§ **INSTRUCTIONS TO FOLLOW**
Would you retype the listing below word for word, without any of its pictures?

§ **RECORDS SHOWN**
[Start of Attachment]

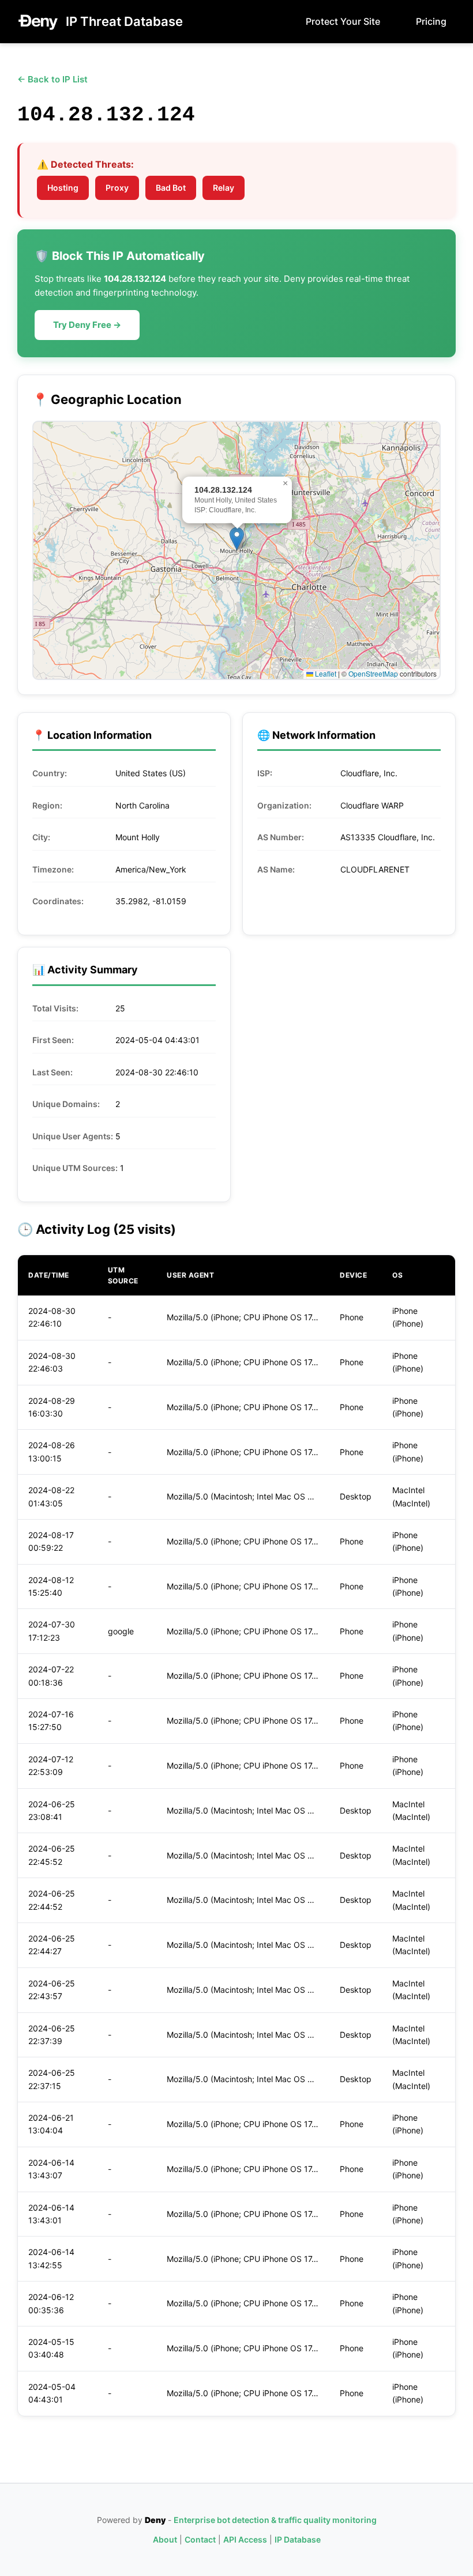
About (165, 2539)
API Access (245, 2539)
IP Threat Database (124, 21)
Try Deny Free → (87, 324)
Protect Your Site (343, 21)
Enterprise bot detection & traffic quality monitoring (275, 2520)
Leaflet (324, 673)
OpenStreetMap (373, 673)
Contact (200, 2539)
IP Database (298, 2539)
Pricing (431, 21)
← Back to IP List (52, 79)
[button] (237, 538)
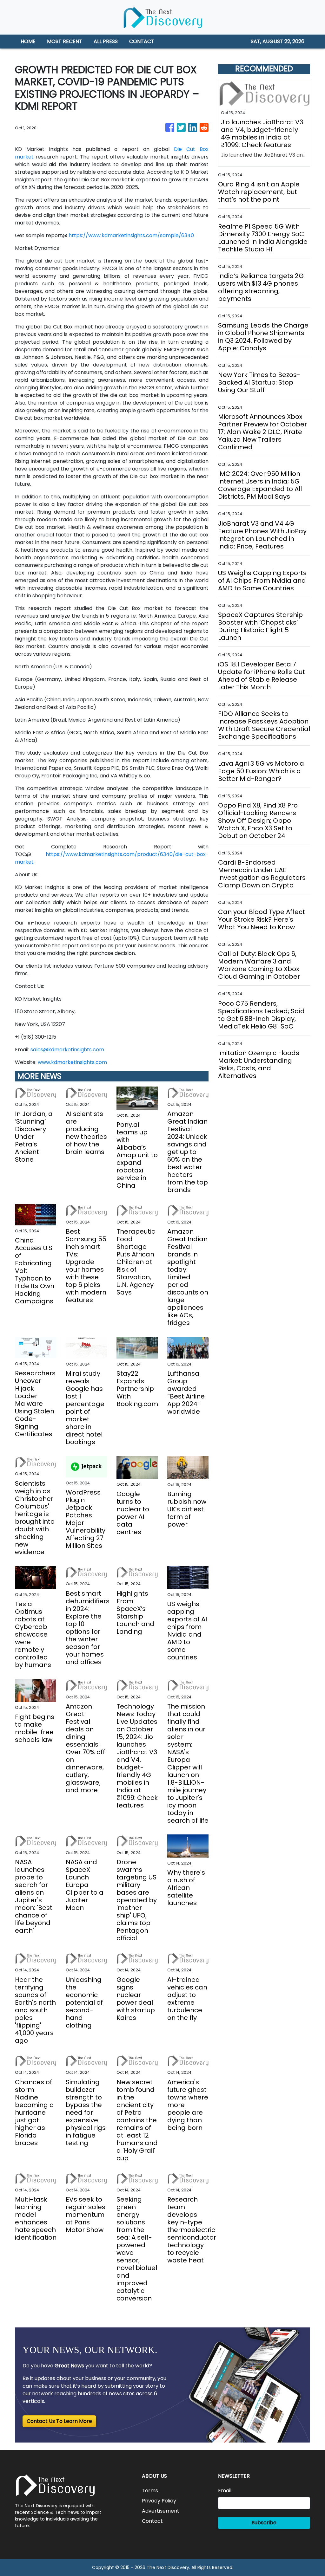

[End of Attachment]

§ **ANSWER TO THIS EXERCISE**
About (165, 2539)
API Access (245, 2539)
IP Threat Database (124, 21)
Try Deny Free → (87, 324)
Protect Your Site (343, 21)
Enterprise bot detection & traffic quality monitoring (275, 2520)
Leaflet (324, 673)
OpenStreetMap (373, 673)
Contact (200, 2539)
IP Database (298, 2539)
Pricing (431, 21)
← Back to IP List (52, 79)
[button] (237, 538)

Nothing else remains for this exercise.